Gateway takes shape
April 2012
Peter Plisner
Currently one of the UK’s biggest city centre civil engineering projects, the Birmingham Gateway is a mammoth task. Contractors are busy redeveloping a major railway station while passengers continue to use it. Peter Plisner looks around
It’s difficult to work out exactly what’s happening on the Gateway project unless you actually get behind the hoardings and see for yourself. Apart from the hoardings, men in high visibility clothing and the odd crane, the passenger might be forgiven for thinking that not much is happening.
The project has been so well planned that, so far, there’s been little or no disruption to the smooth running of the station. It’s a tribute to those working on the project and something that Network Rail, and its delivery partner Mace, can feel immensely proud of. The fact is that the Birmingham Gateway scheme is a logistical nightmare, which requires nothing less than meticulous planning – and that’s exactly what’s happening.
The Gateway scheme will transform the dark and drab New Street station, which was last modernised in the 1960s. It’s certainly in need of a make-over and the Gateway project will do just that, while delivering much, much more. When it’s complete, the station will become a bright, modern 21st-century focal point for Birmingham.

It will double passenger capacity and deliver a concourse that’s more than three times bigger than at present, enclosed by a giant, light-filled atrium. There will also be more accessibility, with brighter and clearer platforms, serviced by more than 30 new escalators and 15 new public lifts. The station will have a stunning new façade and better links to the station for pedestrians, with new entrances and public space. Costing £600m, it’s not cheap, but the station is vital to the city and the arrival and departure point for hundreds of thousands of people every day.
During the first phase of the project, due for completion next year, engineers have been turning what used to be a busy car park, adjacent to the station, into a brand new concourse. In an effort to minimise disruption to passengers, the whole project is being managed in two distinct phases. First, half of the new concourse will be built and then passengers will be moved across and start using it. Only then will the existing concourse area be revamped.

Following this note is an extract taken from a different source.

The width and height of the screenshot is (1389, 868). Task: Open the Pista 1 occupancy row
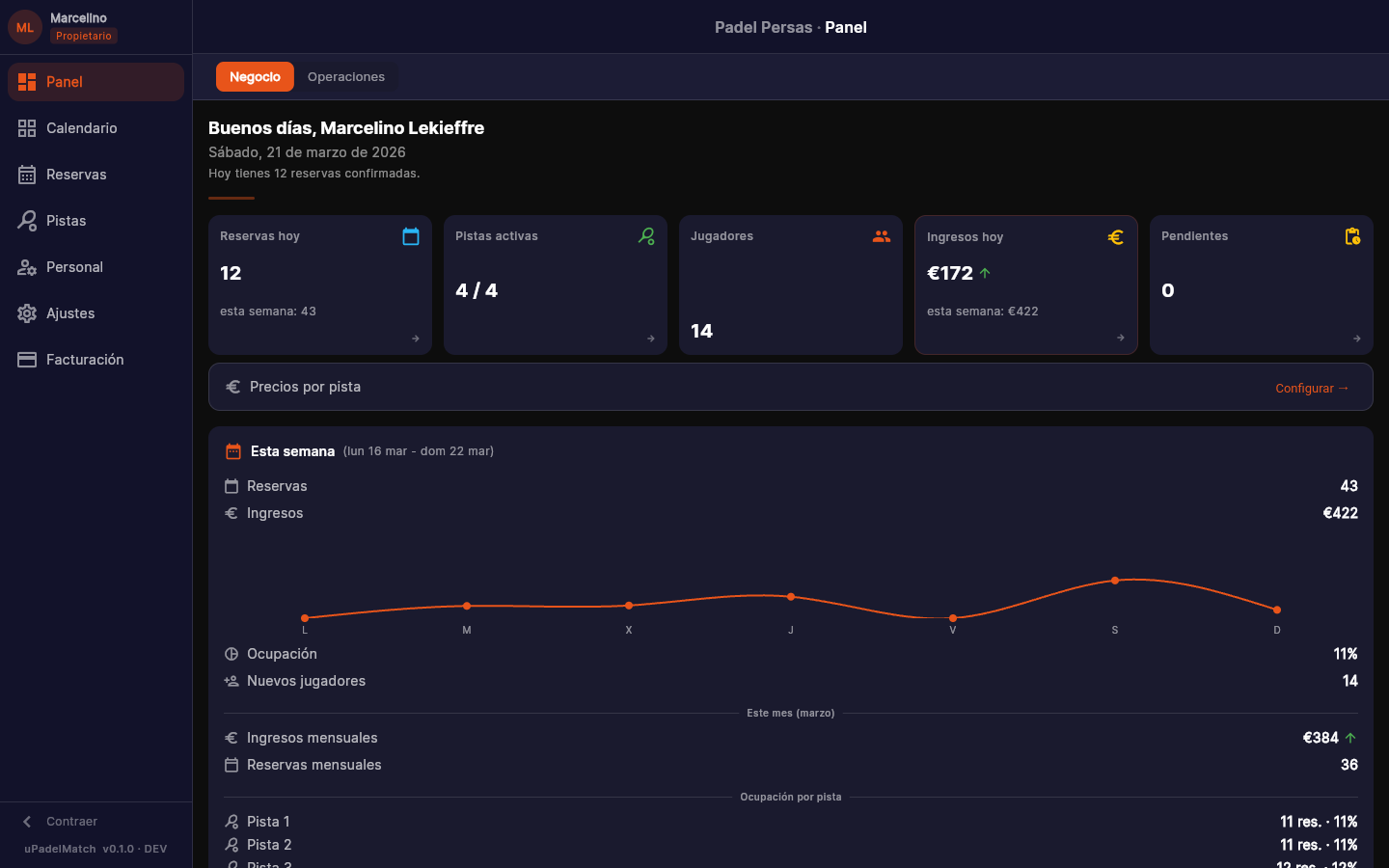click(x=790, y=822)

By 2015, when the second phase is complete, both halves will be linked up and the completed New Street will finally be shown off in all its glory. But turning an old car park into a shiny new concourse hasn’t been easy and has required the removal of an entire floor of the car park. In the past few months workers have removed 7,500 tonnes – or more than 1,000 lorry loads – of concrete.
And it’s all been done with live railway lines below and a major shopping centre above. Concrete removal was completed last year and contractors have now started the fitout phase. A crucial part of the initial phase of the work has been the construction of a new service spine for the station.

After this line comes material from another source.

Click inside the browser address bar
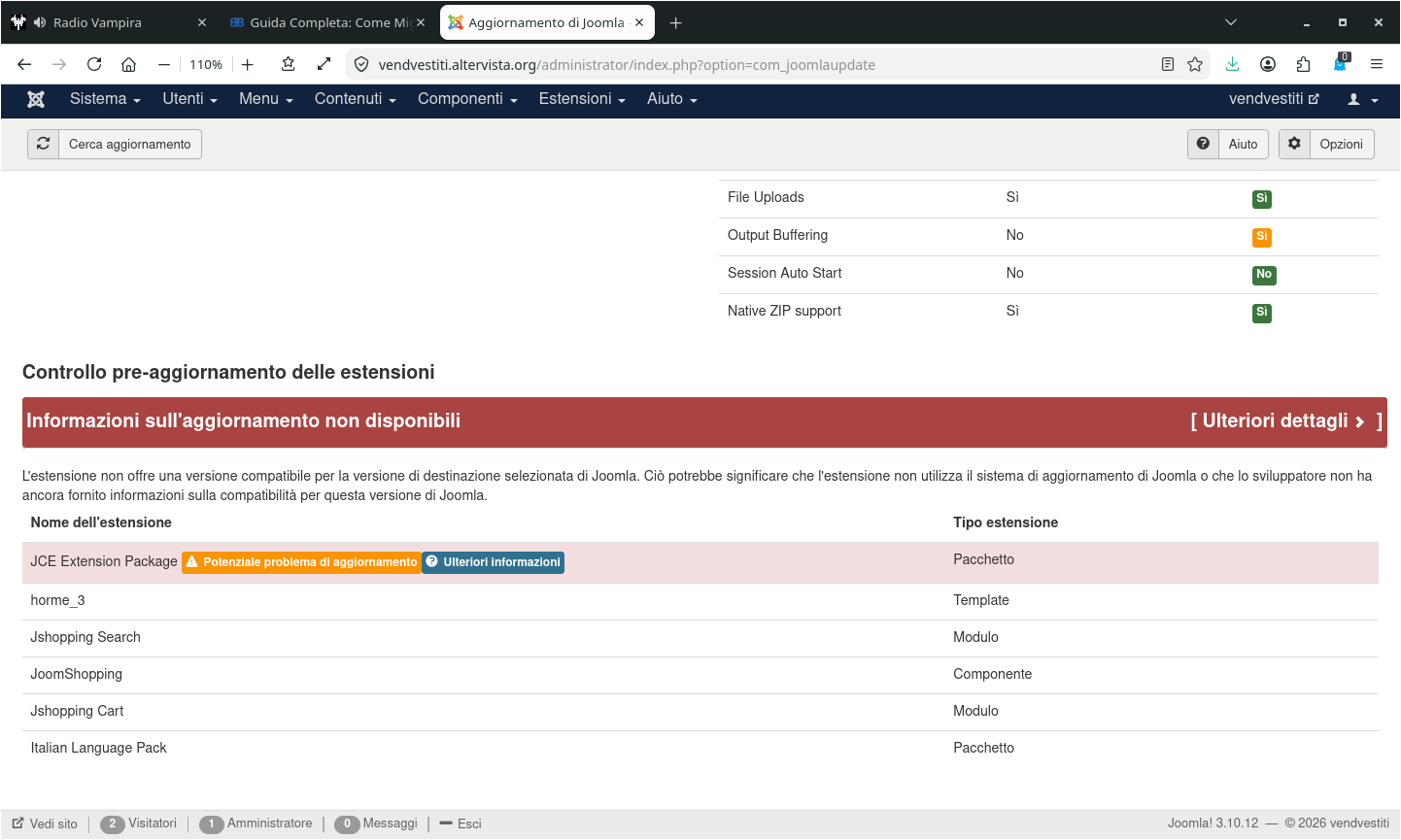The image size is (1401, 840). pos(680,65)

It’s effectively the main artery for New Street, carrying electricity, gas, water and a few other things. It’s one of the biggest tasks on the first phase. The new spine weighs a staggering 260 tonnes and has been brought onto the site in modular form. It’s 110-metres long and needed to be built before much of the other fit-out was done. Contractors have also been bringing in a new power supply to the station, because the old connection to the National Grid wouldn’t have been up to the job. It’s meant the construction of new substations and the buildings to house them.

Many of the new lift and escalator shafts have now been dug too. The first of the new escalators are due to be delivered in August. Another part of the project involves building a new walkway connecting New Street station to nearby Moor Street station.

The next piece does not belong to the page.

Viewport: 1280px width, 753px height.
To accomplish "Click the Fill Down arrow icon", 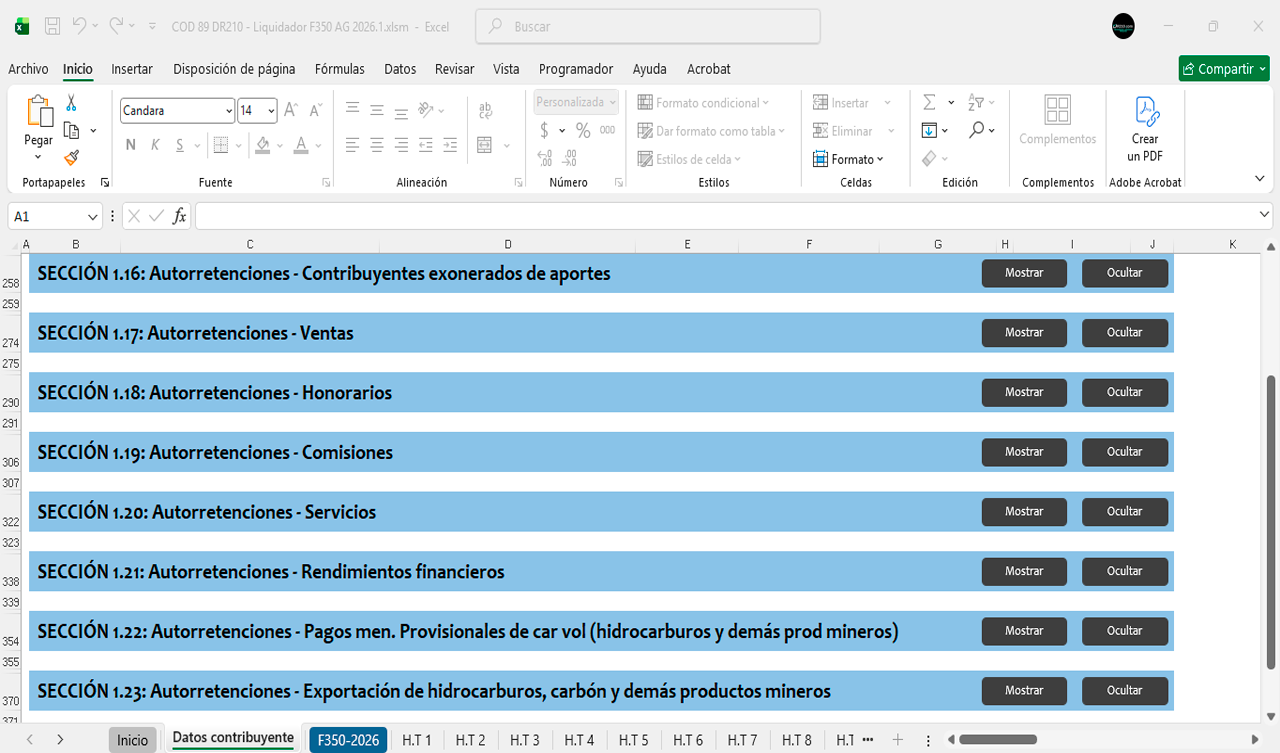I will click(x=929, y=130).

Currently passengers walk along a pavement that’s due to close when the second phase of the project starts. The new connection provides a much more direct route and will become permanent once the whole Gateway project is complete. Another major task, and probably one of the most visible parts of the project, is also now underway. Contractors are fitting special frames to hold up the stainless steel cladding that will make the new New Street station so iconic.
It’s slow progress, because there were no proper drawings of the 1960s station and the building has had to be surveyed from scratch. It’s meant that each frame has had to be specially made. It’s also being carried out close to one of the busiest thoroughfares for buses in the city – Stephenson’s Street has more than 100 buses an hour passing through it and has to be kept open. The first piece of cladding is due to be fitted in May this year.
Around the same time, the first pieces of the framework for the station’s dramatic new atrium will be delivered to site too. It will become the centrepiece of the new complex, allowing daylight to stream down into the station. Called the ‘bubble’ by contractors, it will effectively become a giant Meccano set, which will have to be assembled and then glazed. Elsewhere on the project, work on demolishing Stephenson’s Tower, an old council block of flats has also been completed.
In another development, Network Rail and Birmingham City Council have now appointed a new property consultant to lead the leasing of the Pallasades shopping centre, above the station. Part of the Gateway project now involves a significant upgrading and remodelling project for the centre.
The reconfigured Pallasades will consist of 150,000 sq ft of high-quality retail space in the heart of the city and will be located next to a new 250,000 sq ft John Lewis department store, which is scheduled to open in autumn 2014. So much is now happening on the Birmingham Gateway project that it’s a credit to the team working on it that most passengers using the station appear to be blissfully unaware of just how much work is actually going on.
The first phase is expected to be open to passengers by 2013, while the whole project is due for completion in 2015.